Segment Start: EXTRACTED TEXT
DeSales Physician Assistant Students Establish Free Clinic To Bring Health Care To The Homeless
Students and faculty members in the DeSales University Physician Assistant Program have established a free clinic, in an effort to bring health care to the homeless.
Since Thursday, January 18, the DeSales Free Clinic, located in the Allentown Rescue Mission, 355 Hamilton St., Allentown, Pa., has been open from 6:00 p.m. to 9:00 p.m. each Thursday, to serve the homeless of the Mission.
The Free Clinic is a project initiated, organized and initially funded by the DeSales Physician Assistant (PA) students. Patients are those who are served by the Mission's emergency homeless shelter, drug and alcohol rehabilitation program, and long-term shelter.
"This is a very worthwhile service project for the PA students, as it provides an opportunity for them to intervene and do what they can to help," said Wayne Stuart, M.D., assistant professor in the DeSales PA Program, who teaches anatomy, clinical skills, history and physical exam. "Educationally, it is excellent because students will see things they wouldn't ordinarily under normal circumstances."
The clinic is staffed by students and faculty members in the DeSales PA Program, which includes 80 students and five faculty members. A team consisting of four graduate students in the PA Program and one faculty member assumes responsibility for running and operating the clinic on a rotating basis. In addition to Dr. Stuart, faculty members include Christine Bruce, director of the DeSales PA Program; Kathleen Ehrhardt, academic coordinator; and Rebecca Rosenberger and Terry Russo, clinical coordinators.
Segment End: EXTRACTED TEXT
Segment Start: DATA PROVIDED
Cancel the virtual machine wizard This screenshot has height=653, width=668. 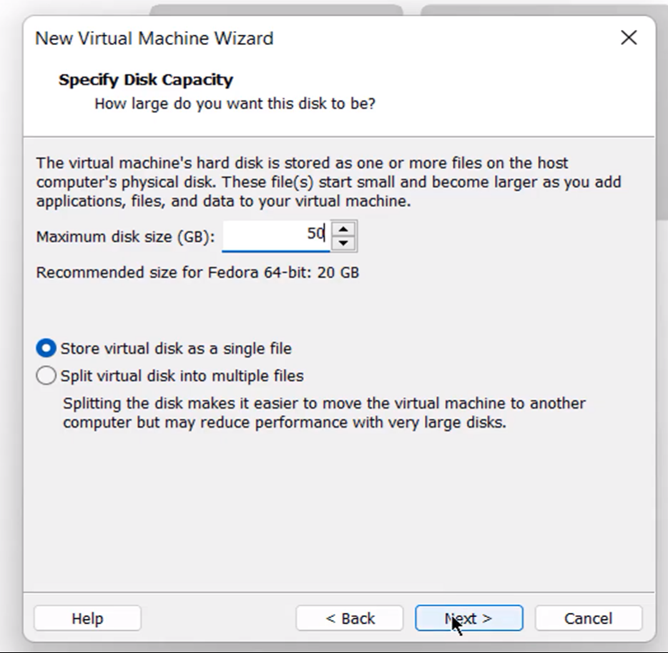click(588, 618)
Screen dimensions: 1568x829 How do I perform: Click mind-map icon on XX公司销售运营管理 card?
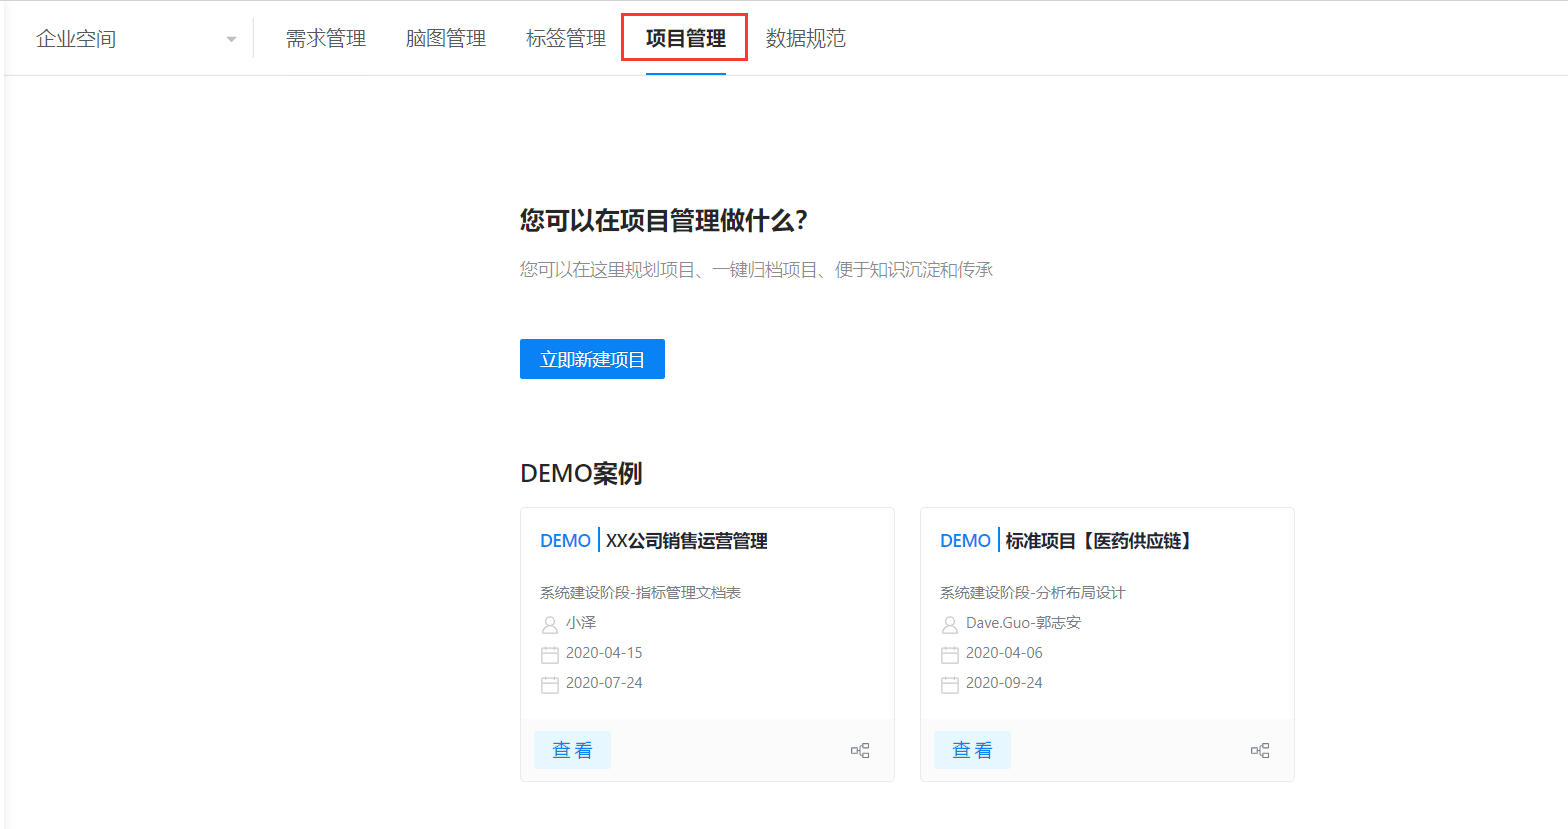[860, 750]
Segment End: DATA PROVIDED
-- WHAT YOU SHOULD DO --
According to the article on the DeSales free clinic, why does Wayne Stuart consider the clinic worthwhile and educationally excellent for the PA students? Answer in one to three sentences.

-- TASK SOLUTION --
He calls it a very worthwhile service project because it gives the PA students an opportunity to intervene and do what they can to help. He says it is educationally excellent because the students will see things they would not ordinarily see under normal circumstances.